Line by line, please look for the word "label" in the following records, then copy each line you find it in.
##### SUPPLIED MATERIAL
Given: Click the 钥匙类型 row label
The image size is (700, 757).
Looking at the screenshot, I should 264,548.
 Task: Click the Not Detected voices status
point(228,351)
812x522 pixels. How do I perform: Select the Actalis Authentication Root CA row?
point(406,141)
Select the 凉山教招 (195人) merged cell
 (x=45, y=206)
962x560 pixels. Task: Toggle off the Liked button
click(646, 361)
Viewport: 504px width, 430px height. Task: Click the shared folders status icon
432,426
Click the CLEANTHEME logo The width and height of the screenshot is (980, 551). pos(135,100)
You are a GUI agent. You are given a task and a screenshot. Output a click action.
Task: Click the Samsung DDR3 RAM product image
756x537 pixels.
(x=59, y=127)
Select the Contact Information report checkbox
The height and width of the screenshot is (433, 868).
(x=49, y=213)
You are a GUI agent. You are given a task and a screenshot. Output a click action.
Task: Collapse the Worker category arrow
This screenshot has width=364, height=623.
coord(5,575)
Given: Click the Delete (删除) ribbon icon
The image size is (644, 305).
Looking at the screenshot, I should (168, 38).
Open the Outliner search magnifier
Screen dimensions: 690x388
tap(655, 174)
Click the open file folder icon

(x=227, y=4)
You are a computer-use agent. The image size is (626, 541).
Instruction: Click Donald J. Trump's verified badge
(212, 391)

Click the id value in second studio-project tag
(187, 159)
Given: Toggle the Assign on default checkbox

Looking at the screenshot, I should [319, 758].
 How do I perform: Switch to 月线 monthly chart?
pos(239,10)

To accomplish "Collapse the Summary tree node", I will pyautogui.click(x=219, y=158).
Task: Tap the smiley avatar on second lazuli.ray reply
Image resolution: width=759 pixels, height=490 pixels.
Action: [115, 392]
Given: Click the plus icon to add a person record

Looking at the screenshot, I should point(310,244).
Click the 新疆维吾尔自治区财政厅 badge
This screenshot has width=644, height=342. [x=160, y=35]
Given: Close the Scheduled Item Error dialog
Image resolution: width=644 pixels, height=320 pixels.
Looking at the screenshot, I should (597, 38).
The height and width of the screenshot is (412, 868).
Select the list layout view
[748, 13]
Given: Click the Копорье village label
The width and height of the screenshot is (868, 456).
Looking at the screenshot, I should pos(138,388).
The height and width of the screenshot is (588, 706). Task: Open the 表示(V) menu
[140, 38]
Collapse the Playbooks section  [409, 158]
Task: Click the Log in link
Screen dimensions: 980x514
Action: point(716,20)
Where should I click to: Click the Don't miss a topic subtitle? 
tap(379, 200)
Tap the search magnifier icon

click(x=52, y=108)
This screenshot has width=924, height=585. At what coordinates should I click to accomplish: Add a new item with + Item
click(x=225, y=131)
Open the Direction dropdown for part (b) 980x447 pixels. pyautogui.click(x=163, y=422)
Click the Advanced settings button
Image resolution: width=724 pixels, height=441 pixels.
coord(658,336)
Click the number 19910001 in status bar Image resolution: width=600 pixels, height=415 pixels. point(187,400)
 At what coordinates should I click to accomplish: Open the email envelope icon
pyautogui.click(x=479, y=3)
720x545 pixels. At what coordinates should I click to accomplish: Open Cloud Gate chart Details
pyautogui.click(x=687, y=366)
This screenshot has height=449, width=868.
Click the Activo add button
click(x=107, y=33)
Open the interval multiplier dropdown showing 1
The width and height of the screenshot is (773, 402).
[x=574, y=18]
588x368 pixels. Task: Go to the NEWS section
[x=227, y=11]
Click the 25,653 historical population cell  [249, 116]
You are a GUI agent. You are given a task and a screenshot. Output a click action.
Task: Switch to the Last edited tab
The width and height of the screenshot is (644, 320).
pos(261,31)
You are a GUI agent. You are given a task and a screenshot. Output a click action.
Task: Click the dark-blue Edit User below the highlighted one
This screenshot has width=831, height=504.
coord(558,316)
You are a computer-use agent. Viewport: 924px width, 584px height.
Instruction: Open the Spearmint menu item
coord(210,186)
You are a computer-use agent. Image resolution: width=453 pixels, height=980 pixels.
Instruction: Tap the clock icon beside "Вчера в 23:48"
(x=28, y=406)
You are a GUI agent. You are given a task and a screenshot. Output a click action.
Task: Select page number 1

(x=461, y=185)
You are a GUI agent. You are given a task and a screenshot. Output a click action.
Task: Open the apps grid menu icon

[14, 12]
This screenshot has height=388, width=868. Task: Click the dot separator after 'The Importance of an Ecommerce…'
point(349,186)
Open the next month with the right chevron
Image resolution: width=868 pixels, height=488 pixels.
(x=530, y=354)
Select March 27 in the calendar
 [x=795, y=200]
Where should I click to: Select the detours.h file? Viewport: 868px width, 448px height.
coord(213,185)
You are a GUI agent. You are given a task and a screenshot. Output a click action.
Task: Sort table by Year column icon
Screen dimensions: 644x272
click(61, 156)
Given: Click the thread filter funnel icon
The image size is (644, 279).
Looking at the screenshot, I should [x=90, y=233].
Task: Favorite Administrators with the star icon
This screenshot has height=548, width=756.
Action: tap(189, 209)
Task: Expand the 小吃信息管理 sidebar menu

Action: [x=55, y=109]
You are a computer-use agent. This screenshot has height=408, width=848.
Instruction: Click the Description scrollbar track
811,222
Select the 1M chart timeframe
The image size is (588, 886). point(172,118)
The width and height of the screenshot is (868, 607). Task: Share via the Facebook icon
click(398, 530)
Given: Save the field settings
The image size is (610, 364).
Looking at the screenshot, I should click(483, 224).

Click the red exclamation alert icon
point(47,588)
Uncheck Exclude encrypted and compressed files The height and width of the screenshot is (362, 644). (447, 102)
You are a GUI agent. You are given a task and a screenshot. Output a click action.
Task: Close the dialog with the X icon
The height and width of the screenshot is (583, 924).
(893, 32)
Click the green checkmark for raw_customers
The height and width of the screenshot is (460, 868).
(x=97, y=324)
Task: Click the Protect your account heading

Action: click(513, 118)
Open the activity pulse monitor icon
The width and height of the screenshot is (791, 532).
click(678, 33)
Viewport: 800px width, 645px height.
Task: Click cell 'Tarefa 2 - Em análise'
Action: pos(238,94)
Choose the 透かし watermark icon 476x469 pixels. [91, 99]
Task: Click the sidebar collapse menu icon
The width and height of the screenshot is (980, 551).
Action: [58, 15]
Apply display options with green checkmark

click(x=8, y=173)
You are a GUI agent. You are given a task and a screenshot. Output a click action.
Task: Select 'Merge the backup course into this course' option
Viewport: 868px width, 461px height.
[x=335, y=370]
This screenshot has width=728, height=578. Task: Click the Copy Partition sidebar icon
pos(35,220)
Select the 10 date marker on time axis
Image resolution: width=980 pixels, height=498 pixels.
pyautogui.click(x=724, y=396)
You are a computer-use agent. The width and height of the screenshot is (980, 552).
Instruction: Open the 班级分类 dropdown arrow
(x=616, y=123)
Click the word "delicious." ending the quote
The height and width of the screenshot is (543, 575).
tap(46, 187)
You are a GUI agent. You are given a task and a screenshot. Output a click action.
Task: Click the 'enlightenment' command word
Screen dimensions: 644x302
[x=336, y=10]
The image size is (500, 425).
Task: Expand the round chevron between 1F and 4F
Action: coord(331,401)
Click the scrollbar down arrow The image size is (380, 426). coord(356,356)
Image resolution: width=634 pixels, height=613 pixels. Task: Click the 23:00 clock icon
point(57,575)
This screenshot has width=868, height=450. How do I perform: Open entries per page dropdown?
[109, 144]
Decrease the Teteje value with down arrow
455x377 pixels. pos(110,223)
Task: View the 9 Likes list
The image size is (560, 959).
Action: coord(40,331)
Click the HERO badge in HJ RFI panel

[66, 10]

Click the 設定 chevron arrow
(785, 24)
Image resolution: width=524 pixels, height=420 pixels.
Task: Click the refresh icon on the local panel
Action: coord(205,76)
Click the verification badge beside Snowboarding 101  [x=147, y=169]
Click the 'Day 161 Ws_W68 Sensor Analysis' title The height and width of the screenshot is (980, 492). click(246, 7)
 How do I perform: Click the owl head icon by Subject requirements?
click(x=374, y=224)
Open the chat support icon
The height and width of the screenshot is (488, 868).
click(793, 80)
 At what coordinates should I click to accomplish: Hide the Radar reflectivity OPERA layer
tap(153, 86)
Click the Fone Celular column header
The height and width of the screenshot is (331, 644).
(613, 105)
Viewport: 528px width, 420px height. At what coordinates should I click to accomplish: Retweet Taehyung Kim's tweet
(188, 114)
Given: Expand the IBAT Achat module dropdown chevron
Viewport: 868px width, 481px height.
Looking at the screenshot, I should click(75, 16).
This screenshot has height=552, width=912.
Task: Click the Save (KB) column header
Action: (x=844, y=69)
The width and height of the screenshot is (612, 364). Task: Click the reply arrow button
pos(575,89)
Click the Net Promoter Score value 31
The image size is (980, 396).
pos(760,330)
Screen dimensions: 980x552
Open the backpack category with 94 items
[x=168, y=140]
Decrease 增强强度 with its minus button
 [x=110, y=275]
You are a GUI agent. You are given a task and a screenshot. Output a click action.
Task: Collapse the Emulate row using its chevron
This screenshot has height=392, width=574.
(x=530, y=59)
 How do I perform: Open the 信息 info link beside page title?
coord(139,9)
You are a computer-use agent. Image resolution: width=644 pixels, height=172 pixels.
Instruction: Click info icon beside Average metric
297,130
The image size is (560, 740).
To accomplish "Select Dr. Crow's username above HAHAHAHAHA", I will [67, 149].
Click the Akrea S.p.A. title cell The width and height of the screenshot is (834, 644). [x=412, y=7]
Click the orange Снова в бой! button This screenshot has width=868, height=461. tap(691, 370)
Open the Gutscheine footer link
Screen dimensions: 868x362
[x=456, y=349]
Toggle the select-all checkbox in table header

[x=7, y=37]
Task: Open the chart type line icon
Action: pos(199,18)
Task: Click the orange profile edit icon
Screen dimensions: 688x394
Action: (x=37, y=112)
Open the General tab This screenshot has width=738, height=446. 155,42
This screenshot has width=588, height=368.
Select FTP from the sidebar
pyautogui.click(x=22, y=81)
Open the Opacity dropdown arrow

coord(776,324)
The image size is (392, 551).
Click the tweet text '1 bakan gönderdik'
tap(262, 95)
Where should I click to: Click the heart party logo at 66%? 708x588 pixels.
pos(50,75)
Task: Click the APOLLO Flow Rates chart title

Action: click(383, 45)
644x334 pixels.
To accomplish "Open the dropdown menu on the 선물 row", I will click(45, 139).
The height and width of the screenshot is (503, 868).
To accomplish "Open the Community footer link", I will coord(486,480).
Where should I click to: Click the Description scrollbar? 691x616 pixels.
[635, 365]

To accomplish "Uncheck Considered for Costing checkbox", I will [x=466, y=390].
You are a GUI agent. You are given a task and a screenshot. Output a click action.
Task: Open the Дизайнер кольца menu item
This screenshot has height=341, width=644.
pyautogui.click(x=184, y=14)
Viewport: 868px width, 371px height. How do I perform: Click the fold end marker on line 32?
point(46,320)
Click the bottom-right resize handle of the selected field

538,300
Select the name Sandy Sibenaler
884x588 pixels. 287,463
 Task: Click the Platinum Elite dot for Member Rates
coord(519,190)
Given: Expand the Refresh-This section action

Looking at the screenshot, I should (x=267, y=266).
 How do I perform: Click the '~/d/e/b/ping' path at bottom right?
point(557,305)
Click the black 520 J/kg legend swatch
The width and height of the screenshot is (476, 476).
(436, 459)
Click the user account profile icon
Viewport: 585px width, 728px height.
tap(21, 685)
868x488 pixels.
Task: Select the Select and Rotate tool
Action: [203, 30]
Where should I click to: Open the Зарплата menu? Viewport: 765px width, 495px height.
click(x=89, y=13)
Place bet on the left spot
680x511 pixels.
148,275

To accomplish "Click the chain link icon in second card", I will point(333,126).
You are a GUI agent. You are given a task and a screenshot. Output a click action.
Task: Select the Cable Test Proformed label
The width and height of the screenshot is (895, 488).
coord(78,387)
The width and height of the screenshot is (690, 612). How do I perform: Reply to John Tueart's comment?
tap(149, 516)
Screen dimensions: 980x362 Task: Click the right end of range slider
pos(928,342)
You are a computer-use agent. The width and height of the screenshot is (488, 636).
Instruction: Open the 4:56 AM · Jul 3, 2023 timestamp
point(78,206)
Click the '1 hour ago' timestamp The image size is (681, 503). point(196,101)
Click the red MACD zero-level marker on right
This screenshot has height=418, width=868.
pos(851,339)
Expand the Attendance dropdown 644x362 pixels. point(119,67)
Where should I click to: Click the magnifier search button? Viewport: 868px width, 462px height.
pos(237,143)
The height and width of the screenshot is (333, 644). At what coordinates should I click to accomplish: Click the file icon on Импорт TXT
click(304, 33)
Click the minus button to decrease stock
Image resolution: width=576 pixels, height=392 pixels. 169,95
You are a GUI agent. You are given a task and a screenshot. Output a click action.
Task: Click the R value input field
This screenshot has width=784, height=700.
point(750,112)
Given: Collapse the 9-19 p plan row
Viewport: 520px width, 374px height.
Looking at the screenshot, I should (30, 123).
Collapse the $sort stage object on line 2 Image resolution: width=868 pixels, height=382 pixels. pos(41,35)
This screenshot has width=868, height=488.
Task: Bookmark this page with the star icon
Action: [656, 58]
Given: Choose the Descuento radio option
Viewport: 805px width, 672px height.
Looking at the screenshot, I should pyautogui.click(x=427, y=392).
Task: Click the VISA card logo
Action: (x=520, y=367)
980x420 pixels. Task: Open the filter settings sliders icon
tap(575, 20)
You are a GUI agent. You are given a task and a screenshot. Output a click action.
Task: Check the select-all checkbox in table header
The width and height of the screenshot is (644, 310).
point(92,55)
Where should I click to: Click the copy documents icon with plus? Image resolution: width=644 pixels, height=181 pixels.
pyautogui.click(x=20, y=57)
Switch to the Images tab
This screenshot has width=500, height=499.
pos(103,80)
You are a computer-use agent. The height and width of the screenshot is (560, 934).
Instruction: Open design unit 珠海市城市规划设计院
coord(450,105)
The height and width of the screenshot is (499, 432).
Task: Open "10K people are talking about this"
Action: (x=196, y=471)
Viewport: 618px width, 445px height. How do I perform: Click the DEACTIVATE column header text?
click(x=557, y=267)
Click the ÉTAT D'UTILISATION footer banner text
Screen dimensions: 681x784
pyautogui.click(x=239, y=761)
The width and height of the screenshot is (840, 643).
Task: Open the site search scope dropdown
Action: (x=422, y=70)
##########
RESPONSE AREA:
Given: Click the 钥匙类型 row label
Given: Click the Копорье village label
Task: Select the Cable Test Proformed label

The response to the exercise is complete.